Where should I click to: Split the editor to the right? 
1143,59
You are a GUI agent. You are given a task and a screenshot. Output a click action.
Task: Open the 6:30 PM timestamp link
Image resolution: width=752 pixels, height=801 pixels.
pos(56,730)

------------------------------------------------

## Problem to solve
Exactly as shown, output all of the material above.

## Answer space
Where should I click to: Split the editor to the right? 
1143,59
You are a GUI agent. You are given a task and a screenshot. Output a click action.
Task: Open the 6:30 PM timestamp link
Image resolution: width=752 pixels, height=801 pixels.
pos(56,730)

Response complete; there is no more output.